En Grande-Bretagne, l’article 9 de la Déclaration des droits de 1689 accorde aux parlementaires l’immunité uniquement pour les propos qu’ils tiennent en chambre. Il en va ainsi dans les autres pays du Commonwealth et aux États-Unis, mais la constitution de plus de 70 % des pays du monde mettent les parlementaires à l’abri des poursuites criminelles. C’est le cas de tous les pays d’Europe sauf les Pays-Bas et du Parlement européen. Voici ce qu’on pouvait lire dans l’Associated Press en 2005 dans un article intitulé « En Europe, les législateurs tchèques se font les champions de l’inviolabilité en matière criminelle »…

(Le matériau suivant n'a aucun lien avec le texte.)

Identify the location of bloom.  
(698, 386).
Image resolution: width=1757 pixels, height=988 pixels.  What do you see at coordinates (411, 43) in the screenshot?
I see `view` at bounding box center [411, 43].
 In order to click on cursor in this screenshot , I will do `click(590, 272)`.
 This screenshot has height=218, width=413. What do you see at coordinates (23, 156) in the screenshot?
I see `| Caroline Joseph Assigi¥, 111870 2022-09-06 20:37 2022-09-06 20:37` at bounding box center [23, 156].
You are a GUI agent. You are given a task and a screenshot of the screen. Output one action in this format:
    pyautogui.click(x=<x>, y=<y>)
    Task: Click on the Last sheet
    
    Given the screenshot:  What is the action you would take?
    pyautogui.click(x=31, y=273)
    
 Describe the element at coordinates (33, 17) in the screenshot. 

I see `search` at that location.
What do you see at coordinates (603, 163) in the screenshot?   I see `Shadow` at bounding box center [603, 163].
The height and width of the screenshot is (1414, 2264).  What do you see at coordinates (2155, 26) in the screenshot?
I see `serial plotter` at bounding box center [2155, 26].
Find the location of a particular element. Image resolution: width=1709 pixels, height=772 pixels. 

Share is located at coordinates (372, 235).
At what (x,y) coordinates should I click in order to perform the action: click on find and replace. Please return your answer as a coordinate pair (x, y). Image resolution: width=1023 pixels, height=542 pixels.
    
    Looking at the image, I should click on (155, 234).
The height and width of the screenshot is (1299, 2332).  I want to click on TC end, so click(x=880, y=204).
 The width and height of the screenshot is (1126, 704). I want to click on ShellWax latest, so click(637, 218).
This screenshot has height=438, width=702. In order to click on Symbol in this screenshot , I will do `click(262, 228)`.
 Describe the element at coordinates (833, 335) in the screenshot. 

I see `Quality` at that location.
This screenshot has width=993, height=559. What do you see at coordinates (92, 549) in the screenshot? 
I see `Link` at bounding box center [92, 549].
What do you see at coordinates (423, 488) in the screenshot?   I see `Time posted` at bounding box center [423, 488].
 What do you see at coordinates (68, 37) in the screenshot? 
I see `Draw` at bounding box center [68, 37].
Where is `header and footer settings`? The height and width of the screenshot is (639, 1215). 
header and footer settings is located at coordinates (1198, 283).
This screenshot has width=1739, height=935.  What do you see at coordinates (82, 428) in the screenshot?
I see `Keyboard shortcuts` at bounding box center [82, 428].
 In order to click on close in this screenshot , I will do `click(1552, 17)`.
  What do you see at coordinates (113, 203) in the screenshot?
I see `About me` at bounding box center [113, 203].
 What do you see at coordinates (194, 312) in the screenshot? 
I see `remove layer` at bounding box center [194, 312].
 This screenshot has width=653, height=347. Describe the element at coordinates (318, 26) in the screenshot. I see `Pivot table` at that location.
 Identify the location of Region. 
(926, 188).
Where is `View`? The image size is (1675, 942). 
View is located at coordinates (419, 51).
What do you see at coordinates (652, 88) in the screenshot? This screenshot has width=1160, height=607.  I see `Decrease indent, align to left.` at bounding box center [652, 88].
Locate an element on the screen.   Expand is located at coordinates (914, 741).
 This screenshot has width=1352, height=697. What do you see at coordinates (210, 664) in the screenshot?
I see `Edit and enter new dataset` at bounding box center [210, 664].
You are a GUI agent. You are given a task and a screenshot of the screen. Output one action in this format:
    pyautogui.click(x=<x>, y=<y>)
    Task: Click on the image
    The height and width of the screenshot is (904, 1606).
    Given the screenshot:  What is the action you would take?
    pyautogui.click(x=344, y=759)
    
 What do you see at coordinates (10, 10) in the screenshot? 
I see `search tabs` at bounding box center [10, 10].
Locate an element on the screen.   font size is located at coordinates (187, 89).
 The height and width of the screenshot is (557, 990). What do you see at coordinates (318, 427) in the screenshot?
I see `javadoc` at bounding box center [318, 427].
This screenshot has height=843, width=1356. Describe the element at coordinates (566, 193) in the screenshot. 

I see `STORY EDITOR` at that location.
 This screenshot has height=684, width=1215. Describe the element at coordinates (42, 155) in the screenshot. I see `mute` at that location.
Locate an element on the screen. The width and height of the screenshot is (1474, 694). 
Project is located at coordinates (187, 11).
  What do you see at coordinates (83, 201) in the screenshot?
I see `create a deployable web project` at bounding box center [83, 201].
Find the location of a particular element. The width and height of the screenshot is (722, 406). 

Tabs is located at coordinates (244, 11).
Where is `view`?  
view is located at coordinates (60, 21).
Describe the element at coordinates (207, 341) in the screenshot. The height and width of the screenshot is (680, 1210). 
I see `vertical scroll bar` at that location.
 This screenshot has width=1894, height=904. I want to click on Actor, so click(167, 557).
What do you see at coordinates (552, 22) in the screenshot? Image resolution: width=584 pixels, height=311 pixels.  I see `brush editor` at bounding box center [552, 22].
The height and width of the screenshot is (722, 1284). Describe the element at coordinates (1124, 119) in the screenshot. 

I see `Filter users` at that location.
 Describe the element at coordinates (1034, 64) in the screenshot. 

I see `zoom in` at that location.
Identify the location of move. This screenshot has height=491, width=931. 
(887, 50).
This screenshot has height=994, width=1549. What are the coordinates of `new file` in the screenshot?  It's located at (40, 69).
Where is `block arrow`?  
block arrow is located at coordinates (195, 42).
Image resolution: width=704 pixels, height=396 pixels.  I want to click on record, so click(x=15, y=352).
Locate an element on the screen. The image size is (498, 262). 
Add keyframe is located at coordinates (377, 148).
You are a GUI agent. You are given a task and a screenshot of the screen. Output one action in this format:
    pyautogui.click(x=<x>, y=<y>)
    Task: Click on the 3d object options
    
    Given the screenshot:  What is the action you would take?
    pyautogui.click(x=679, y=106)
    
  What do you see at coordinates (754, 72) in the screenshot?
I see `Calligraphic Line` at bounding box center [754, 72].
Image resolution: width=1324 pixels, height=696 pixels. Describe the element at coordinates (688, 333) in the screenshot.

En 1998, le sénateur tchèque Jan Kavan a embouti trois véhicules à Prague; personne n’a été blessé. Excipant de son immunité, il a refusé de subir un alcootest. Il a par la suite été ministre des Affaires étrangères et président de l’Assemblée générale de l’ONU en 2002-2003. Même la présidente du comité de l’immunité, Eva Dundackova, soutient que ces protections sont d’un autre âge. « Cette forme d’immunité est une relique inutile et devrait être abolie », a-t-elle déclaré. … « Leur inviolabilité est scandaleuse », déclare Katerina Benova, une concierge de 32 ans de Prague. « Ils devraient servir le pays, mais ils ne servent que leurs intérêts, semble-t-il. »
En 2004, la revue Parliamentary Affairs rapportait que Silvio Berlusconi « était sous enquête pour une foule de délits (d’où les rumeurs voulant qu’il était entré en politique pour se protéger contre le pouvoir judiciaire) ».
En France, il aurait fallu une résolution de l’Assemblée nationale pour incarcérer Alain Juppé après sa condamnation pour corruption en 2004.
En 2003, les auteurs de lettres à la rédaction du Jerusalem Post notaient que « la loi israélienne accordant l’inviolabilité aux parlementaires est sans justification aucune comparée à celle des États-Unis. Il n’y a jamais eu d’immunité pour les actes commis en dehors des fonctions législatives des parlementaires ou sans lien avec elles.» La même année, dans un éditorial, on lisait ce qui suit : « Les parlementaires ne devraient pas se placer au-dessus des lois. Aucun membre de la Knesset ne devrait bénéficier de privilèges déniés aux autres. »
On peut faire remonter l’inviolabilité parlementaire au 23 juillet 1789, quand Honoré Mirabeau déclara, à l’Assemblée nationale révolutionnaire établie le 17 juin en France, que chaque député était à l’abri de « la force des baïonnettes » du roi. Après 1789, tous les pays européens ont accordé à leurs parlementaires et aux parlementaires de leurs colonies l’inviolabilité alors que les colonies britanniques n’accordaient aux leurs que l’immunité à l’égard des propos tenus en chambre. Aujourd’hui, bien entendu, les citoyens de la plupart des pays n’ont plus à craindre « la force des baïonnettes » d’un roi, ce qui rend élitiste l’inviolabilité parlementaire.
En n’accordant que l’immunité à leurs parlementaires et non l’inviolabilité, les pays du printemps arabe montreront qu’ils souhaitent vraiment une société plus égale. Ce faisant, ils assureront à leurs citoyens une mesure de satisfaction, voire une bonne gouvernance, progresseront petit à petit vers la paix et montreront l’exemple au Parlement européen.
Me Joseph Maingot,
c.r., est l’auteur du livre Le privilège parlementaire au Canada, 2ed 1997, La Chambre des communes et McGill-Queen’s University Press, et, avec Me David Dehler, c.r., de Politicians Above The Law, qui propose l’abolition de l’inviolabilité parlementaire (2011).
Il a été conseiller au sujet d’affaires parlementaires au Canada et au Yémen, à la République Kirghize et au Timor oriental.